Blown to pieces
I COMPLETELY agree with Mountaineering Scotland’s David Gibson on the wind farm blight.
Considerable damage is being done to the landscape, some of which will never repair. Moray in particular is inundated by large-scale developments, most of which have subsequently also been allowed to significantly expand after the initial consent furore has died down.
The speed and scale of these applications appears, at last, to be slowing, but it is still distressing to think of what the final cumulative effect will be when the many more already consented, but not yet started, are also built.
The massive Dorenell wind farm on the edge of, and visible from, the Cairngorms National Park is under construction and it is now clear that this involves shifting and permanently damaging huge areas of hillside and moorland in Upper Glenfiddich.

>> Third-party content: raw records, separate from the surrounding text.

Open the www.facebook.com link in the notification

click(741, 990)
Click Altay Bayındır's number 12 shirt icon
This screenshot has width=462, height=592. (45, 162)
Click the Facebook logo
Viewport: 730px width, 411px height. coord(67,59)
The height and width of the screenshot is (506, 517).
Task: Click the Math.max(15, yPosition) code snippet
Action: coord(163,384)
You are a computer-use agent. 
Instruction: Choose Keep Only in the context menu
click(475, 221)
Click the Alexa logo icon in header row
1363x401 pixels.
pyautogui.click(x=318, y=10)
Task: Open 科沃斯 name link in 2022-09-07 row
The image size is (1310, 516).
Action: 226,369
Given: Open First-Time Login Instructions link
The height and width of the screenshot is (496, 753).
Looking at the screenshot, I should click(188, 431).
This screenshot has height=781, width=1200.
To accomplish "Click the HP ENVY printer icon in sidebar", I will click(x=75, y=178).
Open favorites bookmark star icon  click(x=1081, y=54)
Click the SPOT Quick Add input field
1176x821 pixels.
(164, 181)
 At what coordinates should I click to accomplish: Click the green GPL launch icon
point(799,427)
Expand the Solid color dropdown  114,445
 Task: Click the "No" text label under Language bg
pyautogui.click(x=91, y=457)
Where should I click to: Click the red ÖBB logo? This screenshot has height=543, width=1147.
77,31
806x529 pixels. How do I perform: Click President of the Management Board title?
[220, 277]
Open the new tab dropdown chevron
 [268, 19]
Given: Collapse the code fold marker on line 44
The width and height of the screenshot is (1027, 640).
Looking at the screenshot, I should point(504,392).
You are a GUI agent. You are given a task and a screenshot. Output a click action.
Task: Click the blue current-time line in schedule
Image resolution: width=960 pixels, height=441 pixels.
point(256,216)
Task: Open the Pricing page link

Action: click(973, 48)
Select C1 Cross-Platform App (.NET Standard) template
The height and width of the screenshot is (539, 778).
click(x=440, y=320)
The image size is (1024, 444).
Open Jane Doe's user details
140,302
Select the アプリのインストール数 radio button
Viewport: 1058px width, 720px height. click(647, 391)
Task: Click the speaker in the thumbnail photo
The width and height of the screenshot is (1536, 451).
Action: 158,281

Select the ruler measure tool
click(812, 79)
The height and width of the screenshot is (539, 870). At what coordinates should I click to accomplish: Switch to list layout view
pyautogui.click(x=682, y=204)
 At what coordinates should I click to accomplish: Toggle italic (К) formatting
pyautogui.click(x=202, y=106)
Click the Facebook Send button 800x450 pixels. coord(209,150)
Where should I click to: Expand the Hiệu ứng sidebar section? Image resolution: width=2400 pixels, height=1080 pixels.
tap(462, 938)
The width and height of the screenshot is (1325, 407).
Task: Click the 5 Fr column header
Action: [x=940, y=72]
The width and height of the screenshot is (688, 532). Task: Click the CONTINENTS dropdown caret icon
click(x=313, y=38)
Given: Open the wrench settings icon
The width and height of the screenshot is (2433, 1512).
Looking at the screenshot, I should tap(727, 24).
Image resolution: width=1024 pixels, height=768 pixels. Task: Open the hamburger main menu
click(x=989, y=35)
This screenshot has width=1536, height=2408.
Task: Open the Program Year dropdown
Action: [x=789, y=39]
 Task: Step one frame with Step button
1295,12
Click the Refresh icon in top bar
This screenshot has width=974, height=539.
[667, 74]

Ironically the similar, but smaller, disruption of the complicated and sensitive geology and ecology involved in putting the associated transmission line underground was strongly objected to by Scottish Natural Heritage so now a high line of pylons has been added to the negative visual impact on this planning policy designated ‘Area of Great Landscape Value’ and the landscape setting of the iconic hilltop ruin of Auchindoun Castle.
What are the chances that those in government and their advisers who have shaped, consented or acquiesced this development will ever
come to site to realistically review the effect their actions have made to the amenity of residents and international visitors? Very small I suspect. COLIN MACKENzIE, Dufftown, Banffshire. I lOOk forward to the day Scotland is free. Free of wind farms and free of the windbags in the SNP who are trashing the countryside with them. PHIL JOHNSON, Bishopton, Renfrewshire.